Innovation

Experimental Immunotherapy Treatment Has More Than 90% Remission Rate With Advanced Leukemia Patients

Petri dish
Seattle researchers announce their experimental treatment had a more than 90 percent complete remission rate for patients with advanced leukemia. Pixabay, Public Domain

A experimental cancer treatment seems to have swung for the fences in its first early phase clinical trial — achieving a 90 percent complete remission rate in 28 surviving patients whose advanced leukemia had either relapsed or proven resistant to earlier therapy.

The findings were published Monday in the Journal of Clinical Investigation.

"In early-phase trials, you're continually learning. You don't expect results like these from early-phase trials,” said senior author Dr. David Maloney of the Fred Hutchinson Cancer Research Center in Seattle in a statement. "That's why these response rates are so extraordinary."

The treatment is the latest example of a still-developing field of cancer medicine known as immunotherapy, which attempts to manipulate a person’s immune system into directly fighting off cancer cells through a variety of different methods.

A potential avenue of immunotherapy has been to genetically engineer T-cells, one of the immune system’s primary lines of defense, to express an artificially designed protein known as a chimeric antigen receptor (CAR). Researchers take the T-cells out of the patients, modify them with the help of a virus, and reproduce them in the lab before reintroducing them to the patients. If these CAR T-cells are successfully accepted by the body and continue to multiply, they’ll be able to eradicate tumor cells that possess whatever specific antigens the researchers designed them to attack.

In this latest study, Maloney and his colleagues created CAR T-cells that would target an antigen commonly seen in leukemia cells, CD19, and gave them to 30 patients with B cell acute lymphoblastic leukemia, an especially fast-spreading and difficult to treat form of leukemia. While previous studies have used CAR T-cells to treat leukemia patients, this experiment took things one step further. T-cells can be broadly broken down into two major types — killer and helper — that work together to take down most threats to our body. Previous CAR experiments infused patients with whichever T-cells they could collect from them, but Maloney’s team made sure to give their group an even mix of both types. By combining the T-cells at a specific ratio, the researchers hoped to either boost the therapy’s effectiveness or at least better determine how it influenced the patient’s immune system.
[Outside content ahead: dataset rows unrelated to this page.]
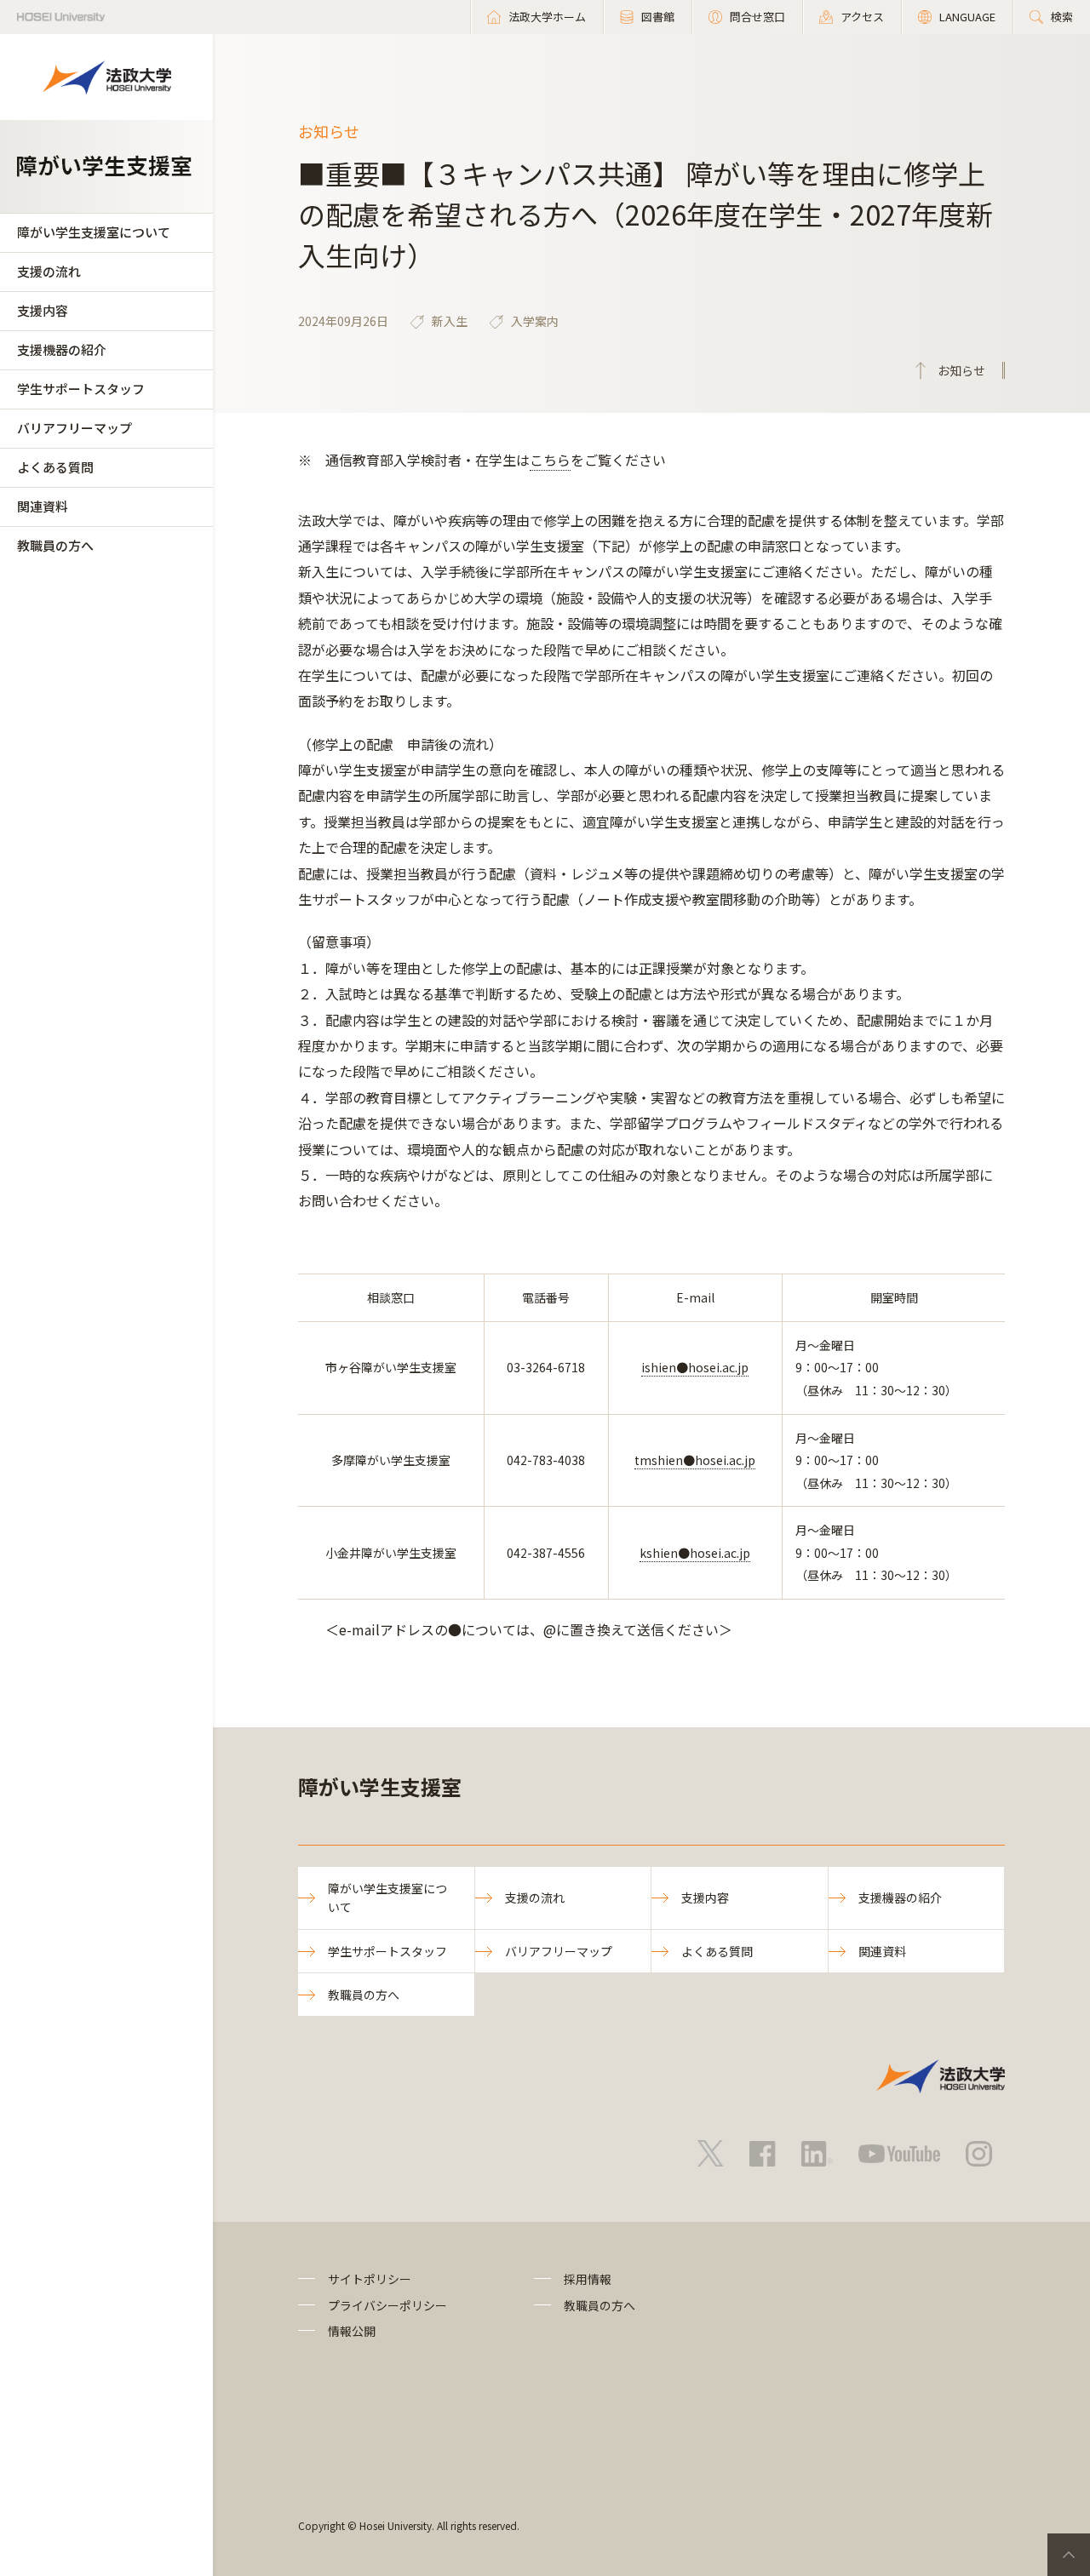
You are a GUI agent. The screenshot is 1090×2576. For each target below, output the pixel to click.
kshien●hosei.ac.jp (695, 1552)
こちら (550, 459)
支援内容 (42, 310)
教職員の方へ (55, 545)
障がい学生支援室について (93, 232)
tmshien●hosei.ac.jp (694, 1459)
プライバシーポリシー (387, 2305)
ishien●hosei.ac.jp (695, 1367)
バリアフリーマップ (74, 428)
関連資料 (42, 506)
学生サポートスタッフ (81, 389)
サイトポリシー (369, 2278)
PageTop (1068, 2554)
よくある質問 (55, 467)
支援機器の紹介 (61, 349)
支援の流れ (49, 271)
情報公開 (352, 2330)
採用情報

“You can’t work out how to go forward if you don’t have any correlations between what you put into the patient and what happens to the patient,” lead author Dr. Cameron Turtle said in an accompanying news release produced by the Fred Hutchinson Cancer Research Center. “If there’s an element of random effect in the dose of the stuff you’re giving or other things you’re doing, it’s very hard to make improvements.”

Remarkable as the findings are, they aren’t a miracle cure, at least not yet. Nearly all the patients suffered a side effect known as cytokine release syndrome, which triggers a severe and sometimes fatal inflammatory response throughout the body. Indeed, two patients died as a result of the therapy, one immediately after the infusion and the second after 122 days. As a result of the deaths, the researchers treated future patients with a lower dosage, which seemed to prevent any further severe complications.

And while the leukemia did appear to enter complete remission in 27 patients, it eventually returned with a fury for several patients. At least two developed a form of the cancer that contained no CD19 antigens, making any further attempts with this treatment fruitless. The bodies of the rest of the patients who relapsed proved resistant to additional infusions of the CAR T-cells.  

These hurdles will take time and more research to overcome, though Turtle and his team are eager to take them on. "This is just the beginning," he said. "It sounds fantastic to say that we get over 90 percent remissions, but there's so much more work to do make sure they're durable remissions, to work out who's going to benefit the most, and extend this work to other diseases."